When I was 14 years old, I started a Bookstgram (and book-themed Instagram account) where I posted pictures of books and chatted with others in the community about them. A few months later, I started a Booktube channel where I did the same thing, only in video form. I’ve had my place here in the online book community for about five years now, and it’s been great. In the last year, I started and finished my first year of college. This has brought the phrases “you won’t have time to read in school” and “I’d read more if I had time” into my life on a huge scale. And today, I wanted to address it.
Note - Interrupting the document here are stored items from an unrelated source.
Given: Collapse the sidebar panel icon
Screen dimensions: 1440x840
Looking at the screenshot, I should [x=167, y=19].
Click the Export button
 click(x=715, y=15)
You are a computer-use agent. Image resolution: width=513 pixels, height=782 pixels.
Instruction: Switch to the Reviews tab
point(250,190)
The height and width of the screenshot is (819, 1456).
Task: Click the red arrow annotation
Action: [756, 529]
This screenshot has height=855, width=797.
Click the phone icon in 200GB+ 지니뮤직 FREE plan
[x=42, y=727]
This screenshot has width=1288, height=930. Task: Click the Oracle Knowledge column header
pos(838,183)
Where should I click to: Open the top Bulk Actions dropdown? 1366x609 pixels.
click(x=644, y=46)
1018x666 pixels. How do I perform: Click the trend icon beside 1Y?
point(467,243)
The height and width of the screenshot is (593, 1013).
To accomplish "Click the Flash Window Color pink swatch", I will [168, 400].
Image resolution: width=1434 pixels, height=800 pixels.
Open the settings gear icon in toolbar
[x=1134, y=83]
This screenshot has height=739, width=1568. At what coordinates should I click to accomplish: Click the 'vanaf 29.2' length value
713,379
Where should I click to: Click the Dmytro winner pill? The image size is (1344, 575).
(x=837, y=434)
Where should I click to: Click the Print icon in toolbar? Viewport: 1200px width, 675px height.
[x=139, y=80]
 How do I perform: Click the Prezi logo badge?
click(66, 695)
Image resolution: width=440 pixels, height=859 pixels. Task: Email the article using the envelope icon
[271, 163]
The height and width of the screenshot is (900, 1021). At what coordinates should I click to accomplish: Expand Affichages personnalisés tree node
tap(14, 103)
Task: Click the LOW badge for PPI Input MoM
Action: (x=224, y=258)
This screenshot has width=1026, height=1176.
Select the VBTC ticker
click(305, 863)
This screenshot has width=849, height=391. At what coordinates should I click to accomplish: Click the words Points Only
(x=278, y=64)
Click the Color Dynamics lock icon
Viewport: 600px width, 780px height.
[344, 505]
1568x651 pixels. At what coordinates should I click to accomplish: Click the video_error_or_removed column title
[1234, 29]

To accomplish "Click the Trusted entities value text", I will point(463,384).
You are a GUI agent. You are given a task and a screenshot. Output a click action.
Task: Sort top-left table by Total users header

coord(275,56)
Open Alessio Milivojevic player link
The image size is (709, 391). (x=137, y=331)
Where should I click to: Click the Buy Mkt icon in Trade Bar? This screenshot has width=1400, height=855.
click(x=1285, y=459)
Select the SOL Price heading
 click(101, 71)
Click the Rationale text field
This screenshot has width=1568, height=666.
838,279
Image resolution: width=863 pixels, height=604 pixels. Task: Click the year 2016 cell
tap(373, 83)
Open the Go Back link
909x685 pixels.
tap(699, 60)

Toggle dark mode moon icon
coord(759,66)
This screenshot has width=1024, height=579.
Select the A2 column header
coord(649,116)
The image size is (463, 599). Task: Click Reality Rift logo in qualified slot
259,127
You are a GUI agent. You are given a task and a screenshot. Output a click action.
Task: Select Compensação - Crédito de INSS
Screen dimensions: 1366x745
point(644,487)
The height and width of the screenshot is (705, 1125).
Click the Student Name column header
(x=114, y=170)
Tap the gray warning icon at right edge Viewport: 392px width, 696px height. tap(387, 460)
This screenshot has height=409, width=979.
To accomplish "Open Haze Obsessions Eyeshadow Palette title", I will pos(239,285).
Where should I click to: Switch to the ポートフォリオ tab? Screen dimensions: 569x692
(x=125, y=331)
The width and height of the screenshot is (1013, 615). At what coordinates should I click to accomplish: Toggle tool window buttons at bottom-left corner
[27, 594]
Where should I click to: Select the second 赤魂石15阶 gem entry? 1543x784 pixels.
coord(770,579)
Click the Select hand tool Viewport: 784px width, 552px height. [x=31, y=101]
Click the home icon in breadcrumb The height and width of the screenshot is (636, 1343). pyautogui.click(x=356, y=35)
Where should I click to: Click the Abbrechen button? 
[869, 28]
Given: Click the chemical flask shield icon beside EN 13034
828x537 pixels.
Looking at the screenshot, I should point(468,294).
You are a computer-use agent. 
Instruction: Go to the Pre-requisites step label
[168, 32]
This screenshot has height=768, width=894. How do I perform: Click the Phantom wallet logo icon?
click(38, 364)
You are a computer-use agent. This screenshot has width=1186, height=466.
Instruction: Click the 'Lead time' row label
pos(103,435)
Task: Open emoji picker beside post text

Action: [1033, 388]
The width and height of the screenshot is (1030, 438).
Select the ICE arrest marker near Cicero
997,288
When I was first preparing to start my first year of college, I gave into this mindset, and let it rule my first semester. I told myself it was true, I wouldn’t have time to read when classes began, and there was nothing I could do about it. I will admit that in the beginning, I had to adjust to my newfound workload and living space. I wasn’t at home anymore with my beloved bookshelves, and I had lots and lots of required readings. So, I started school, and I put my favorite hobby in the world on the back burner for a while. At the time, I thought it was for the best, and I swore to myself I would be grateful I did it after my first year of school. I wanted high grades and sacrifices had to made. This much is still true, I don’t read nearly as much as I did in high school, but that’s simply because I’m not in high school anymore. I had four years of secondary school to figure out how to add reading into my schedule. Sooner or later, I’ll find out what works best for me in college.

But I did feel completely lost without the comfort of my online, bookish niche. My Bookstgram and online interactions had been my crutch throughout high school, and I honestly didn’t remember a world without it. No one around me at college understood what my platform was, and I began to feel weird for talking about it. The people I knew weren’t interested, so I eventually just kept it to myself. 

I was letting people close to me tell me that I wouldn’t have time to read, because they weren’t factoring it in as a priority. But for me, it was always a priority. Oddly, I felt disconnected from my reality when I wasn’t reading. I had to remind myself that even throughout my toughest high school years, I somehow managed to squeeze a book out because it was my happy place. I made the time because I loved it, and I knew it would relax me when my stress from schoolwork was running high. I did it then, and with some effort, I could do it now. Reading is valid hobby and deserves just as much love as others more “conventional” hobbies receive. We make time for what we love. Everyone has their passions, and I don’t think it’s fair to talk down about the hobbies of someone else, just because you don’t share them, or even understand them. Encourage your local readers! Let them know how proud of them you are! Reading is awesome and so are the amazing, time-bending, people that do it.